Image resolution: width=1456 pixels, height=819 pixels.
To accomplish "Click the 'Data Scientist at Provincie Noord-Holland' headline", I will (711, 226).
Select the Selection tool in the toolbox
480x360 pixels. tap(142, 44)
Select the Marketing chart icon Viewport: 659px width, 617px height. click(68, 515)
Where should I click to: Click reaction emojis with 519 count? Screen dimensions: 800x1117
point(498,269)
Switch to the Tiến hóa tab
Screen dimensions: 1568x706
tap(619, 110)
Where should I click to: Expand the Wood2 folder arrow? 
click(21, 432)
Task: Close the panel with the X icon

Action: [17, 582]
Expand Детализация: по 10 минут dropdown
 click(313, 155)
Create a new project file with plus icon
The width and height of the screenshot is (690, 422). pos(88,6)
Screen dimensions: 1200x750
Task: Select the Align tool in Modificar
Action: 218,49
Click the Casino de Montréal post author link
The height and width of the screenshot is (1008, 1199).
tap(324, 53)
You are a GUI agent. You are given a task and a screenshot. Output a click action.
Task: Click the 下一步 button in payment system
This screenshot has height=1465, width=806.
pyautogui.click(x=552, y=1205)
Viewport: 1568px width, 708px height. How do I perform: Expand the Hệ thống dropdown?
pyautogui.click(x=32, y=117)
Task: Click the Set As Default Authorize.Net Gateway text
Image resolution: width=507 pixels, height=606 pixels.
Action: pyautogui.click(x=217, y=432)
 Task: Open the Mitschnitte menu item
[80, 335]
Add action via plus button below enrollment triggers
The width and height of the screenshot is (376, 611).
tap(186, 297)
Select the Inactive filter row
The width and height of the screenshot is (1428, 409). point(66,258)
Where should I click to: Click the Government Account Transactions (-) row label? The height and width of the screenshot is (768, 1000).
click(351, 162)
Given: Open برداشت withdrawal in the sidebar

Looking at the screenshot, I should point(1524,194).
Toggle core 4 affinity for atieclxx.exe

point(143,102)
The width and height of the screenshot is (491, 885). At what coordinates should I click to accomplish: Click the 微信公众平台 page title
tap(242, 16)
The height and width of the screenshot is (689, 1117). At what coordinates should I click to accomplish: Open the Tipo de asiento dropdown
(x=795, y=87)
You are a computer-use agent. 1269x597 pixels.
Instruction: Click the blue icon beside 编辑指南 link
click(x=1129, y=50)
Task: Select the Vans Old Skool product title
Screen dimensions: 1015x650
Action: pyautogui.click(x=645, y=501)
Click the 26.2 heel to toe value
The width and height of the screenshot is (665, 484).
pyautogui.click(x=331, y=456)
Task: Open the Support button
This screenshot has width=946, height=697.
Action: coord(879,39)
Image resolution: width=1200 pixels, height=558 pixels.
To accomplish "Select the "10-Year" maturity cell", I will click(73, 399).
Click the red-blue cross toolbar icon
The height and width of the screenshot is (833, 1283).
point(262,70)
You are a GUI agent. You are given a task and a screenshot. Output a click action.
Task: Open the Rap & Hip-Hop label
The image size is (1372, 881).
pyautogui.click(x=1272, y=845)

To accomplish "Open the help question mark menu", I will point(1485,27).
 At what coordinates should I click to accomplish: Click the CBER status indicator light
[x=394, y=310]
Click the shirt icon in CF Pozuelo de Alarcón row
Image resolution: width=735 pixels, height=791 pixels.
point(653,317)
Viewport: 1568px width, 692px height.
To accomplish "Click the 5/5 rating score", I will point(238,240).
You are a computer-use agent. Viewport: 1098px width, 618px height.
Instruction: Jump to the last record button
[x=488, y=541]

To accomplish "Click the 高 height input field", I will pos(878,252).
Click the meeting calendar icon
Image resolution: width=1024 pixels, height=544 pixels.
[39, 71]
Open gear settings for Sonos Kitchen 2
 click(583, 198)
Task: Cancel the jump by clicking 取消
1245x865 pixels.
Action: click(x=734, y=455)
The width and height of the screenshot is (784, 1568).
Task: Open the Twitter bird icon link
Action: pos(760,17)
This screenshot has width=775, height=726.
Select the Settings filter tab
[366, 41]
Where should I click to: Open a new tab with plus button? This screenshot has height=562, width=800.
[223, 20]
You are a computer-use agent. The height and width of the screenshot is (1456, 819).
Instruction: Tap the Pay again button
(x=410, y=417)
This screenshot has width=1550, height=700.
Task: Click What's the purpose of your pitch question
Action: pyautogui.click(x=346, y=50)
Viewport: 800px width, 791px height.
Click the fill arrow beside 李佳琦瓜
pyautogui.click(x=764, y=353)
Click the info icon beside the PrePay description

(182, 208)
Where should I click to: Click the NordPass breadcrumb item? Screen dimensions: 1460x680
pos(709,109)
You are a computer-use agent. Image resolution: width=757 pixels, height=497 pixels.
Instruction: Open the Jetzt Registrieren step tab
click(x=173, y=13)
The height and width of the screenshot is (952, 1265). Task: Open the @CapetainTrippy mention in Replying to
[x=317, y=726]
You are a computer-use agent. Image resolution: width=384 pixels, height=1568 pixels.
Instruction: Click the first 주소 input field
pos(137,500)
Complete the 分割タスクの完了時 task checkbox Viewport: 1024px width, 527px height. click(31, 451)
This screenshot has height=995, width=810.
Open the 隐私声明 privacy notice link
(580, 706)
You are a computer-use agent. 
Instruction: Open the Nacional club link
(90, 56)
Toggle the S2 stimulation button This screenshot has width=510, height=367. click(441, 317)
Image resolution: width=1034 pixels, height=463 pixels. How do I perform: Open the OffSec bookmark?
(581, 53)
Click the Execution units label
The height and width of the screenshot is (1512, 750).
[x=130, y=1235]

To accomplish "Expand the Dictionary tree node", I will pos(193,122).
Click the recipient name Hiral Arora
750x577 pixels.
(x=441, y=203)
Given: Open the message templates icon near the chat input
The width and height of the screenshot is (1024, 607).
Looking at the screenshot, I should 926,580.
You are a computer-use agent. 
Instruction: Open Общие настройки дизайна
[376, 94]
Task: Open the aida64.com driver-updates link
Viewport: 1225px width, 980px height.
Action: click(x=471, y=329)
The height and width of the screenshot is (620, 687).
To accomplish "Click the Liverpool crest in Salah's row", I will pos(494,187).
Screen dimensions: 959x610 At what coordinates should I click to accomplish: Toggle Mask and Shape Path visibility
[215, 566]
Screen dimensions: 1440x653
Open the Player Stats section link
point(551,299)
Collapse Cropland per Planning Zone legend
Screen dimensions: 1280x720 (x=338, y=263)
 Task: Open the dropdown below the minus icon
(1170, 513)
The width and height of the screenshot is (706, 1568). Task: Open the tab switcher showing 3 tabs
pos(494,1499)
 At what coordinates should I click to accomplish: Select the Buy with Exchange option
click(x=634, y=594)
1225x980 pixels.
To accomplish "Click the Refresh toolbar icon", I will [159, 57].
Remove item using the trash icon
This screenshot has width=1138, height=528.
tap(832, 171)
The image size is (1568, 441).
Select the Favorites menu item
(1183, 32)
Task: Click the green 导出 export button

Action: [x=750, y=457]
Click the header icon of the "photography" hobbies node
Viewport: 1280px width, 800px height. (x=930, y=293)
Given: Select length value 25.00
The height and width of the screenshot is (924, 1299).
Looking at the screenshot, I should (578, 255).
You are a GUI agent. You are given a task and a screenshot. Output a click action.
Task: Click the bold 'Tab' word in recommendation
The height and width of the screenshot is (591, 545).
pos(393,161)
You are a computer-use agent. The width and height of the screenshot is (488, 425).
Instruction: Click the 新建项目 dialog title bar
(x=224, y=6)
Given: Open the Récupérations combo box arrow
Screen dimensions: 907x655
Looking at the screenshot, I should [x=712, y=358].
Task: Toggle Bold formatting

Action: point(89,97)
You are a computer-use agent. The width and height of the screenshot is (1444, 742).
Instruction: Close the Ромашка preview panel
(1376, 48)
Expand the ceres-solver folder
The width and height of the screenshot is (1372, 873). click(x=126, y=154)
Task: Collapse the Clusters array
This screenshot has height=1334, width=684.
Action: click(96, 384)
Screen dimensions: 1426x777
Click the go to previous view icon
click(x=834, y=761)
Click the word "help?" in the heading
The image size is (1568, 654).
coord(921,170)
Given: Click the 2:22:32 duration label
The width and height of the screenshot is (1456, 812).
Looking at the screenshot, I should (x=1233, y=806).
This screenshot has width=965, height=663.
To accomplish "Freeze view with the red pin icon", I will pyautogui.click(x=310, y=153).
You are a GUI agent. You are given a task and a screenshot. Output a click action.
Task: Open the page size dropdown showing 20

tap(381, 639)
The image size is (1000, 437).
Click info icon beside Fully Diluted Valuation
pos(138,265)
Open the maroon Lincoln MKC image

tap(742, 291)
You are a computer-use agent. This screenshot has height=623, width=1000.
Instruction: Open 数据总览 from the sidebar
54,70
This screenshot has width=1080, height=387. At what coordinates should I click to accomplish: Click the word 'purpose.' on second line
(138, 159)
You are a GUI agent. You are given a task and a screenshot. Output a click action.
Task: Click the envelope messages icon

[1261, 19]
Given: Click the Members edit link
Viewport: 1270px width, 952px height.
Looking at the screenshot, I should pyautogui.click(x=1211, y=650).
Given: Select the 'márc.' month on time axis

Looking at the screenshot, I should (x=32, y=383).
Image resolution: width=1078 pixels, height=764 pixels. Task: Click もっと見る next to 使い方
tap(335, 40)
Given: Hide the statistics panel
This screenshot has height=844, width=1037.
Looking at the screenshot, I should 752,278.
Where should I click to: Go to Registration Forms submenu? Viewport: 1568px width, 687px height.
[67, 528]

### What is being asked
Look above for the line holding "Task: Click the green 导出 export button", then set down exactly that line and every line after it up to and including the line holding "Given: Select length value 25.00", with nothing else.

### Reply to the exercise
Task: Click the green 导出 export button

Action: [x=750, y=457]
Click the header icon of the "photography" hobbies node
Viewport: 1280px width, 800px height. (x=930, y=293)
Given: Select length value 25.00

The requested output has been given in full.